Work required:
Give back the entire listing exactly as it was provided.

Data for analysis:
BEGIN

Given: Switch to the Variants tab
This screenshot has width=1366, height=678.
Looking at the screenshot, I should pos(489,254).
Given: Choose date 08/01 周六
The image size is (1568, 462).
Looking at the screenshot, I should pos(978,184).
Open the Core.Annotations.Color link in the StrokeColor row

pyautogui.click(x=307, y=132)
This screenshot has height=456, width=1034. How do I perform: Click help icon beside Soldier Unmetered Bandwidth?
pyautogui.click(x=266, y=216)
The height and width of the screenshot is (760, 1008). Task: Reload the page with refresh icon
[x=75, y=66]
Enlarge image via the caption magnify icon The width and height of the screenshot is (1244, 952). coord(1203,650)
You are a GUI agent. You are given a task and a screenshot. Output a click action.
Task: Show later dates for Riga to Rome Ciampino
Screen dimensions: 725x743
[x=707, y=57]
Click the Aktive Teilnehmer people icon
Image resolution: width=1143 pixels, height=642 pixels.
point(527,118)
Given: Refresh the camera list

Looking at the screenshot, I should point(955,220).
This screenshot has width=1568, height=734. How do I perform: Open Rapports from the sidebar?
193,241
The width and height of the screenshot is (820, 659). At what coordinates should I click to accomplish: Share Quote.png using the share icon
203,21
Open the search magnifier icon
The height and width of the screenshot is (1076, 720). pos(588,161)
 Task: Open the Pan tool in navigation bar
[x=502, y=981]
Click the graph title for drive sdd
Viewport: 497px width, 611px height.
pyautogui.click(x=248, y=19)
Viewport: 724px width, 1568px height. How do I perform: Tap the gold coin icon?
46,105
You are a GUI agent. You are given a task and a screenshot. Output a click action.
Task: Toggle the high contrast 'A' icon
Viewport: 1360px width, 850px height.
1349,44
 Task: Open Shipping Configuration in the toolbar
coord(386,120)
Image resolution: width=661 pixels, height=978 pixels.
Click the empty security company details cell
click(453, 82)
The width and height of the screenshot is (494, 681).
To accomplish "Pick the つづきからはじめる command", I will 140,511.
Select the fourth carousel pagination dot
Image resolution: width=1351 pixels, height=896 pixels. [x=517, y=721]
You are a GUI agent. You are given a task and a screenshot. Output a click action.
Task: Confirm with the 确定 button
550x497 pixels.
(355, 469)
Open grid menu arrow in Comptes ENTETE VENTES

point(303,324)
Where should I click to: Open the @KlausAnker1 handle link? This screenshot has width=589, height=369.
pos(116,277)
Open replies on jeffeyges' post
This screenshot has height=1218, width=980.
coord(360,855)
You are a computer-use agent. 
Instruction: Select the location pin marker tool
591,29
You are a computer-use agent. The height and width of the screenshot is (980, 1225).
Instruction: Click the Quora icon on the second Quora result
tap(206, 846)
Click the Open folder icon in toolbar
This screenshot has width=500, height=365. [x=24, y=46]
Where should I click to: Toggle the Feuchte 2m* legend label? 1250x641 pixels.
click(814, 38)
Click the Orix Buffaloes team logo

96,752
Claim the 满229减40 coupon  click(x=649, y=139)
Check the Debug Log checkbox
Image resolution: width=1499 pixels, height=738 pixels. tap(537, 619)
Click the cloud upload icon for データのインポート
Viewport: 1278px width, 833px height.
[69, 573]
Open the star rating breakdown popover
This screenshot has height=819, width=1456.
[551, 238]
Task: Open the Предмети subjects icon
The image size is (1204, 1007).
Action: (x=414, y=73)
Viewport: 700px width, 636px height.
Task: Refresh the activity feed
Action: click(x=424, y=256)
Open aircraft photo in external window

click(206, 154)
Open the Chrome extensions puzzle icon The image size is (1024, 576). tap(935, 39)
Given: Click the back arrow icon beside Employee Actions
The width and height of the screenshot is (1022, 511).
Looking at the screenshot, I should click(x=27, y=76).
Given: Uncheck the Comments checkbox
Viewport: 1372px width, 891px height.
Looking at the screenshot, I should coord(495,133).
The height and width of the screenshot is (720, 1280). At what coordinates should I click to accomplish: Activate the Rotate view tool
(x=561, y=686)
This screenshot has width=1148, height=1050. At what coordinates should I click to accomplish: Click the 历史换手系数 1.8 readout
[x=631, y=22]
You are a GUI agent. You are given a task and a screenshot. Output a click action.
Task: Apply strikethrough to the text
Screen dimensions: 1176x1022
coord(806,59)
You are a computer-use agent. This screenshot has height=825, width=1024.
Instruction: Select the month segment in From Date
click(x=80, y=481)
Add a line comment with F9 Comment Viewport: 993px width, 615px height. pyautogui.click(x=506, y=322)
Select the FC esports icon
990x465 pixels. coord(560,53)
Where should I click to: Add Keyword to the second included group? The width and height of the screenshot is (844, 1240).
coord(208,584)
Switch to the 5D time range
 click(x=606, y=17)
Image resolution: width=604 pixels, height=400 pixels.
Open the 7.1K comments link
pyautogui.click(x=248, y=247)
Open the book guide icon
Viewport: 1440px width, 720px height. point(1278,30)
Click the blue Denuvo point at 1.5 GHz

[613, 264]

END

Finished task:
Given: Switch to the Variants tab
This screenshot has width=1366, height=678.
Looking at the screenshot, I should pos(489,254).
Given: Choose date 08/01 周六
The image size is (1568, 462).
Looking at the screenshot, I should pos(978,184).
Open the Core.Annotations.Color link in the StrokeColor row

pyautogui.click(x=307, y=132)
This screenshot has height=456, width=1034. How do I perform: Click help icon beside Soldier Unmetered Bandwidth?
pyautogui.click(x=266, y=216)
The height and width of the screenshot is (760, 1008). Task: Reload the page with refresh icon
[x=75, y=66]
Enlarge image via the caption magnify icon The width and height of the screenshot is (1244, 952). coord(1203,650)
You are a GUI agent. You are given a task and a screenshot. Output a click action.
Task: Show later dates for Riga to Rome Ciampino
Screen dimensions: 725x743
[x=707, y=57]
Click the Aktive Teilnehmer people icon
Image resolution: width=1143 pixels, height=642 pixels.
point(527,118)
Given: Refresh the camera list

Looking at the screenshot, I should point(955,220).
This screenshot has width=1568, height=734. How do I perform: Open Rapports from the sidebar?
193,241
The width and height of the screenshot is (820, 659). At what coordinates should I click to accomplish: Share Quote.png using the share icon
203,21
Open the search magnifier icon
The height and width of the screenshot is (1076, 720). pos(588,161)
 Task: Open the Pan tool in navigation bar
[x=502, y=981]
Click the graph title for drive sdd
Viewport: 497px width, 611px height.
pyautogui.click(x=248, y=19)
Viewport: 724px width, 1568px height. How do I perform: Tap the gold coin icon?
46,105
You are a GUI agent. You are given a task and a screenshot. Output a click action.
Task: Toggle the high contrast 'A' icon
Viewport: 1360px width, 850px height.
1349,44
 Task: Open Shipping Configuration in the toolbar
coord(386,120)
Image resolution: width=661 pixels, height=978 pixels.
Click the empty security company details cell
click(453, 82)
The width and height of the screenshot is (494, 681).
To accomplish "Pick the つづきからはじめる command", I will 140,511.
Select the fourth carousel pagination dot
Image resolution: width=1351 pixels, height=896 pixels. [x=517, y=721]
You are a GUI agent. You are given a task and a screenshot. Output a click action.
Task: Confirm with the 确定 button
550x497 pixels.
(355, 469)
Open grid menu arrow in Comptes ENTETE VENTES

point(303,324)
Where should I click to: Open the @KlausAnker1 handle link? This screenshot has width=589, height=369.
pos(116,277)
Open replies on jeffeyges' post
This screenshot has height=1218, width=980.
coord(360,855)
You are a computer-use agent. 
Instruction: Select the location pin marker tool
591,29
You are a computer-use agent. The height and width of the screenshot is (980, 1225).
Instruction: Click the Quora icon on the second Quora result
tap(206, 846)
Click the Open folder icon in toolbar
This screenshot has width=500, height=365. [x=24, y=46]
Where should I click to: Toggle the Feuchte 2m* legend label? 1250x641 pixels.
click(814, 38)
Click the Orix Buffaloes team logo

96,752
Claim the 满229减40 coupon  click(x=649, y=139)
Check the Debug Log checkbox
Image resolution: width=1499 pixels, height=738 pixels. tap(537, 619)
Click the cloud upload icon for データのインポート
Viewport: 1278px width, 833px height.
[69, 573]
Open the star rating breakdown popover
This screenshot has height=819, width=1456.
[551, 238]
Task: Open the Предмети subjects icon
The image size is (1204, 1007).
Action: (x=414, y=73)
Viewport: 700px width, 636px height.
Task: Refresh the activity feed
Action: click(x=424, y=256)
Open aircraft photo in external window

click(206, 154)
Open the Chrome extensions puzzle icon The image size is (1024, 576). tap(935, 39)
Given: Click the back arrow icon beside Employee Actions
The width and height of the screenshot is (1022, 511).
Looking at the screenshot, I should click(x=27, y=76).
Given: Uncheck the Comments checkbox
Viewport: 1372px width, 891px height.
Looking at the screenshot, I should coord(495,133).
The height and width of the screenshot is (720, 1280). At what coordinates should I click to accomplish: Activate the Rotate view tool
(x=561, y=686)
This screenshot has width=1148, height=1050. At what coordinates should I click to accomplish: Click the 历史换手系数 1.8 readout
[x=631, y=22]
You are a GUI agent. You are given a task and a screenshot. Output a click action.
Task: Apply strikethrough to the text
Screen dimensions: 1176x1022
coord(806,59)
You are a computer-use agent. This screenshot has height=825, width=1024.
Instruction: Select the month segment in From Date
click(x=80, y=481)
Add a line comment with F9 Comment Viewport: 993px width, 615px height. pyautogui.click(x=506, y=322)
Select the FC esports icon
990x465 pixels. coord(560,53)
Where should I click to: Add Keyword to the second included group? The width and height of the screenshot is (844, 1240).
coord(208,584)
Switch to the 5D time range
 click(x=606, y=17)
Image resolution: width=604 pixels, height=400 pixels.
Open the 7.1K comments link
pyautogui.click(x=248, y=247)
Open the book guide icon
Viewport: 1440px width, 720px height. point(1278,30)
Click the blue Denuvo point at 1.5 GHz

[613, 264]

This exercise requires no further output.